- Native name: Rivière Mwogere (French)

Location
- Country: Burundi
- Province: Kayanza

Physical characteristics
- • coordinates: 2°51′55″S 29°29′08″E﻿ / ﻿2.86528°S 29.48556°E
- • elevation: 2,408 m (7,900 ft)
- Mouth: Akanyaru River
- • coordinates: 2°48′27″S 29°36′22″E﻿ / ﻿2.807382°S 29.606196°E
- • elevation: 1,632 m (5,354 ft)
- Length: 23.1 km (14.4 mi)
- Basin size: 93.5 km^{2} (36.1 sq mi)
- • location: Mouth
- • average: 0.791 m^{3} (27.9 cu ft)
- • minimum: 0.261 m^{3} (9.2 cu ft)
- • maximum: 1.640 m^{3} (57.9 cu ft)

Basin features
- Progression: Akanyaru → Nyabarongo → Kagera → Lake Victoria → White Nile → Nile → Mediterranean Sea
- Population: 55,800

= Mwogere River =

River in Burundi

The Mwogere River (Rivière Mwogere) is a river in Kayanza Province, Burundi, a right tributary of the Akanyaru River.

==Course==

The Mwogere River flows through the Commune of Kabarore in the north of Kayanza Province, which is in the north of Burundi.

The Mwogere, or Umwogere, rises in Rwanda to the east of Remera and to the east and south of the NR9 highway.
It enters Burundi north of the Buvumo colline, and flows southeast along the border. (Note: To the west of the Mwogere the Buyumpu River flows west along the border. It is a tributary of the Kaburantwa River in the Lake Tanganyika watershed.)
It runs along the border north of the Rusagara and Kidunduri collines, leaves the border at an elevation of 1912 m and turns south and then west past the south of the Munege colline.

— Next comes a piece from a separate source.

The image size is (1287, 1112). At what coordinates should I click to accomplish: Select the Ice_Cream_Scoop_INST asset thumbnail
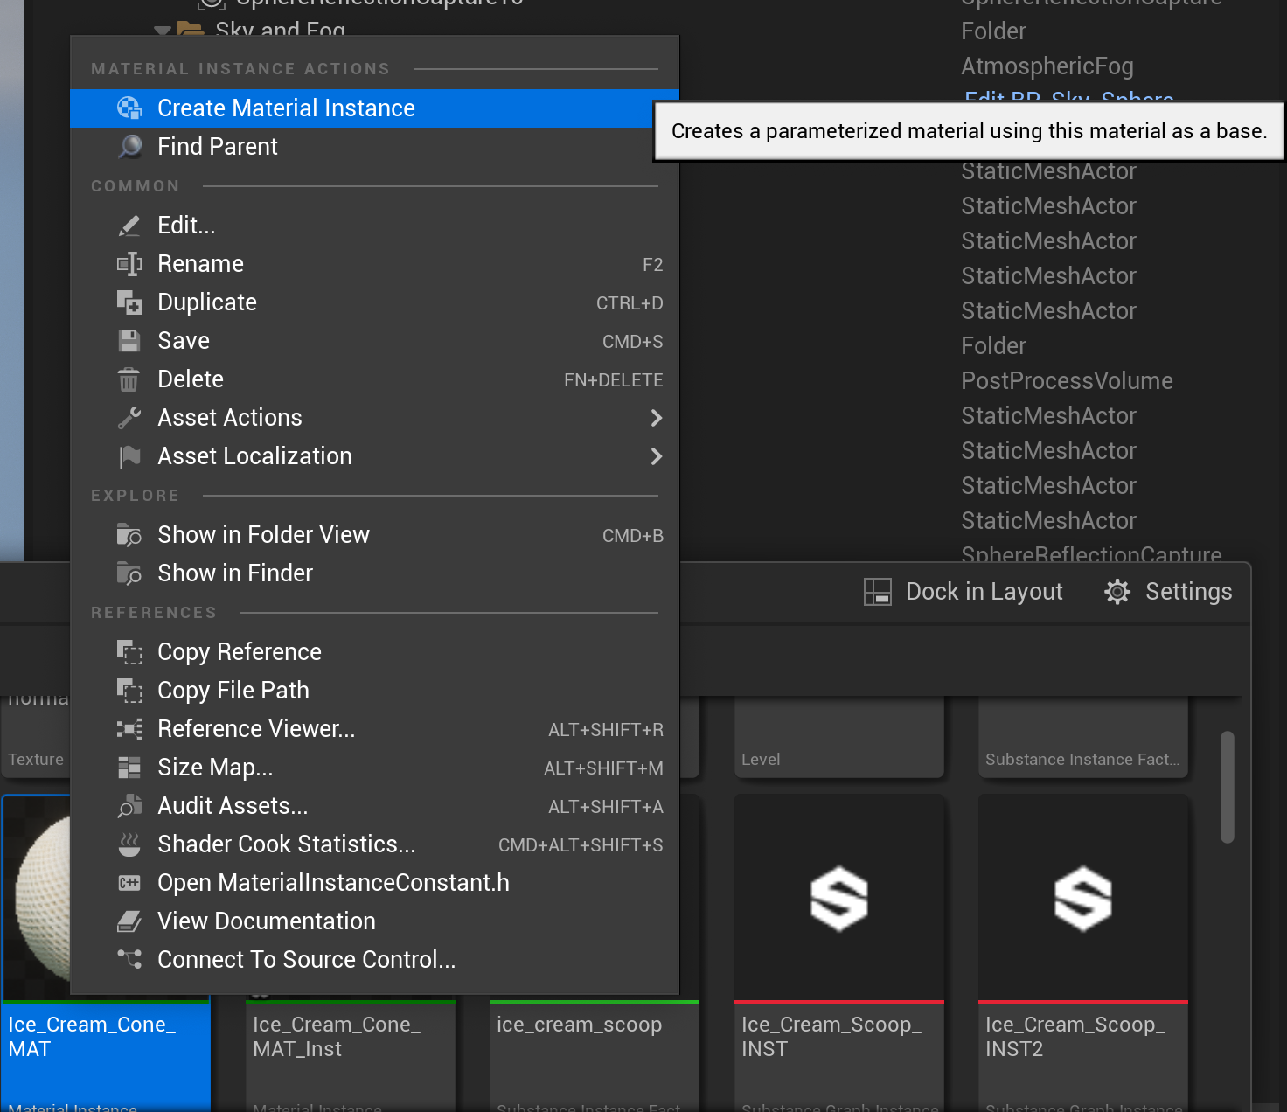pos(838,899)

The Mwogere is joined by the Nyakavuvu from the left (north) at 1785 m, then by the Nayandara from the right (south) at 1744 m in an area of marshes.
It turns north and flows between the Ryamukona colline to the west and the Runyinya colline to the east to join the Kanyaru at 1619 m.

==Environment==

The surroundings of the Mwogere River are a mosaic of farmland and natural vegetation.
The area is densely populated, with 476 inhabitants per square kilometer.
The average annual temperature in the area is 19 C.
The warmest month is August, when the average temperature is 22 C, and the coldest is April, with 16 C.
Average annual rainfall is 1,163 mm.
The wettest month is March, with an average of 191 mm of precipitation, and the driest is July, with 2 mm of precipitation.

==Mining==

There are coltan (Note: Tantalum from coltan is used to manufacture tantalum capacitors which are used for mobile phones, personal computers, automotive electronics, and cameras.) deposits in the Ryamukona colline, near the river's mouth, which attract artisanal miners.
The waste water from coltan mining is dumped into the river.
It contains coltan, which is extracted from the river, causing large disturbances in the river's bed and flow.
In January 2017 1077.4 kg of coltan were seized in Kiziba, Kabarore commune.
One Burundian and eleven Rwandans were arrested as they were getting ready to cross the Mwogere River border on the way to Gisenyi, Nyaruguru district in Rwanda.

==Hydroelectricity==
The hydroelectric potential of the river was evaluated in 2017 in the Ryamukona colline.
There would be demand for electricity from small businesses serving the miners, and from public infrastructure in the collines along the river such as primary schools and health centers.
The nominal measured flow rate was 1,18 m3/s and the hydroelectric potential is about 82kW.
In July 2018 the national development plan included developing a 700kW micropower plants on the Mwogere.
In 2021 the Kayanza Province was planning to construct a micro hydroelectric power station on the Mwogere River in Kabarore commune.